Daan

Daan

Het is zondagochtend. Aan de overkant van de straat zie ik de buurvrouw in een witte badjas door het huis lopen. Ze geniet lekker lui van haar weekend, vul ik het plaatje verder in. Was het een weekdag geweest, dan had mijn brein de buurvrouw en haar badjas een griepje toebedacht.

Als ze bij ons naar binnen zou kijken, zag ze haar overburen in een warme omhelzing. De rug en armen van de man vouwen zich liefdevol om de vrouw heen. Haar gezicht is half zichtbaar over zijn schouder. Buurvrouw zou denken: ‘Wat leuk dat die mensen na twintig jaar nog zo dol op elkaar zijn.’ Ook haar hersenen vullen de ontbrekende puzzelstukjes automatisch in, op de meest voor de hand liggende manier.

Maar de buurvrouw ziet het natte, verfrommelde zakdoekje in mijn samengeknepen vuist niet. Ze weet niet dat Ben een wazig zicht heeft door opkomende tranen. Ze merkt niets van mijn schokkende gehuil.  

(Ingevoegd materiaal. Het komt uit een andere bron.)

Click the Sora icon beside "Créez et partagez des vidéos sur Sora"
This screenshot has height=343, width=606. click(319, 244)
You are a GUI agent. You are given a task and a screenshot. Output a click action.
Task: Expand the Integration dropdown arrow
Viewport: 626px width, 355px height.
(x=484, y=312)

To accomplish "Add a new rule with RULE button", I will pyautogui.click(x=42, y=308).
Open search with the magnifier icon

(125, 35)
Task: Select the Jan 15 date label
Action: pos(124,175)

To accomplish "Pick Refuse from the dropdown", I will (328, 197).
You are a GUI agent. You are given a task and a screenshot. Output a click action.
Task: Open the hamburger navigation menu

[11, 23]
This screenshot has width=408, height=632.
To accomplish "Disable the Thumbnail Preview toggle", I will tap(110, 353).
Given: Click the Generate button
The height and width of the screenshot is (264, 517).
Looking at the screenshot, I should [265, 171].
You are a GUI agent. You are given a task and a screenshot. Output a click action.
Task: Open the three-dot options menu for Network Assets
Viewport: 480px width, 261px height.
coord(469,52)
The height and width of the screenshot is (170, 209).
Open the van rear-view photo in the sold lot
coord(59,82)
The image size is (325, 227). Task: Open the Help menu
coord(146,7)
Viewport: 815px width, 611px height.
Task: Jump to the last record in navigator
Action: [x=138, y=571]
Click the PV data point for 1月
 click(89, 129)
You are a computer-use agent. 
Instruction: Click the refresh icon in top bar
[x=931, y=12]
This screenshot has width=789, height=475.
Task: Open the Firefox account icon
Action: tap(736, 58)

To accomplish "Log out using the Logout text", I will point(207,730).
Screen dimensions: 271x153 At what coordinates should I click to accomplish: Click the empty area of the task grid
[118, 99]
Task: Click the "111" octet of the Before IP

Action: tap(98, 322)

Gisteren ging onze driejarige reu Daan ineens hard achteruit. Hij was al een paar dagen grieperig, maar gedroeg zich tijdens de ochtendwandeling als een hoogbejaarde heer. Ondanks herhaalde poeppogingen produceerde hij niets. Nog in het park verrichtte ik als lekendokter een lichamelijk onderzoek. De angst sloeg me om het hart toen ik een harde, grote bal in zijn buikholte voelde. Twee uur later waren we voor een consult bij de weekenddokter. Nog een uur later was Daan dood. De dierenarts vond tijdens een spoedoperatie een verkleefde blaastumor zo groot als een handbal. Niets meer aan te doen.

Huize Hakstege is in rouw gehuld. Witte gezichten, roodomrande ogen, overal zoute tissues. Moos, de alleen achtergebleven hond, loopt zenuwachtig heen en weer. Hij zoekt de andere helft van zijn bescheiden roedel. Alleen kattenbroeders Kees en Joep genieten van de vrije zondag. En de overbuurvrouw, die ook. Denk ik.